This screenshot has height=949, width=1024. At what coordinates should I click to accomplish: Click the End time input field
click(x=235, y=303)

* * *

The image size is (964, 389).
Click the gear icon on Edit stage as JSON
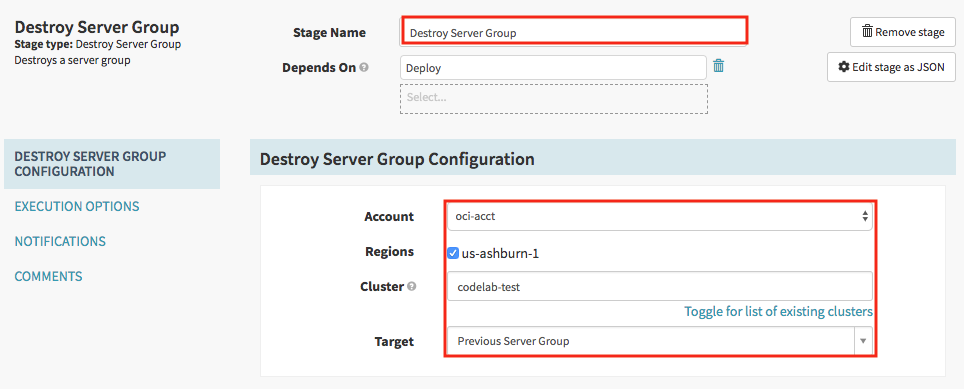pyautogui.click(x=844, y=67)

Task ▸ Turn the data starting at the line containing "This screenshot has" and ending at the line containing "click(x=235, y=303)", both lines included, into a numbered list with no blank lines.

Completed exercise ▸
1. This screenshot has height=949, width=1024. At what coordinates should I click to accomplish: Click the End time input field
2. click(x=235, y=303)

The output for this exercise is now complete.